■ Texte de la page

Christophe Roquilly avait émis des réserves sur ce groupement dans une interview donnée à Décideurs : « jusqu’à quel degré pourront-ils se fédérer ? Il y a entre eux une importante concurrence. Jusqu’où peut-on chasser en meute ? »
On peut aussi rappeler l’existence de l’association AvoTech, regroupant des avocats ayant créé une start-up liée au secteur juridique, et dont le nombre de membres est passé de 10 à 50 en 3 ans.
Fabrizio Papa Techera, directeur général délégué de Lexbase et membre de la taskforce, souligne lors du webinar qu’elle réunit des offres très diverses et pouvant utilement se compléter pour apporter de la plus-value aux clients. Les start-ups ont de nombreux points communs et peuvent rapidement être interopérables, preuve en est du projet registregeneral.com, fruit notamment de l’alliance de Séraphin, easyquorum et deepblock.

■ Travail à faire
A. Dans le texte sur les start-ups juridiques, comment a évolué le nombre de membres de l'association AvoTech en 3 ans ?
B. Transcrivez le passage du texte sur les start-ups juridiques qui va de « Fabrizio Papa Techera, directeur » jusqu'à « easyquorum et deepblock. » inclus.

■ Données
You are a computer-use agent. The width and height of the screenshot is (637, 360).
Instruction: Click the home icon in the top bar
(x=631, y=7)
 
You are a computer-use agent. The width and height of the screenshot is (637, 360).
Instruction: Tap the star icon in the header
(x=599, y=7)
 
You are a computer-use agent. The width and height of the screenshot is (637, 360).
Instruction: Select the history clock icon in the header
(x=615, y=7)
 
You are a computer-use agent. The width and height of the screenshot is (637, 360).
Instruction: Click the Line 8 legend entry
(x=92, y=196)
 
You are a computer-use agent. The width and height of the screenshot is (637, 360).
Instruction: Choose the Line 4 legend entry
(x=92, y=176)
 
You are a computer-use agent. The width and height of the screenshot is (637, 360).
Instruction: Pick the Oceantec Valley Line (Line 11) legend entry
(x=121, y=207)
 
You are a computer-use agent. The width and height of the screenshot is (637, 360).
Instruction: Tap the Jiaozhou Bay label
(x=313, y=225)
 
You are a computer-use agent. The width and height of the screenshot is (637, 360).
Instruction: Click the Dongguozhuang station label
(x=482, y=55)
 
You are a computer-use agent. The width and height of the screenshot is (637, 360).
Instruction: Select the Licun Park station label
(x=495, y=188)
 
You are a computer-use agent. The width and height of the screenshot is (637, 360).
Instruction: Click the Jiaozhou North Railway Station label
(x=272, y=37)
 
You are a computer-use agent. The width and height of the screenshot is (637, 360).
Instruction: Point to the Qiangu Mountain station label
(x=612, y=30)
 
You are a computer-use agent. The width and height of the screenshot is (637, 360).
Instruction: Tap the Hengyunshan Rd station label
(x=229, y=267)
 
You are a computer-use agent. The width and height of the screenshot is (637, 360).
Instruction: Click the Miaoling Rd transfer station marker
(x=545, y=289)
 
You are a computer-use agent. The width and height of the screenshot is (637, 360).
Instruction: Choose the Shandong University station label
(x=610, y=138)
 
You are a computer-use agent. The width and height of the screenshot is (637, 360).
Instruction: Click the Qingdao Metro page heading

■ Corrigé détaillé
A. Il est passé de 10 à 50.

B.
Fabrizio Papa Techera, directeur général délégué de Lexbase et membre de la taskforce, souligne lors du webinar qu’elle réunit des offres très diverses et pouvant utilement se compléter pour apporter de la plus-value aux clients. Les start-ups ont de nombreux points communs et peuvent rapidement être interopérables, preuve en est du projet registregeneral.com, fruit notamment de l’alliance de Séraphin, easyquorum et deepblock.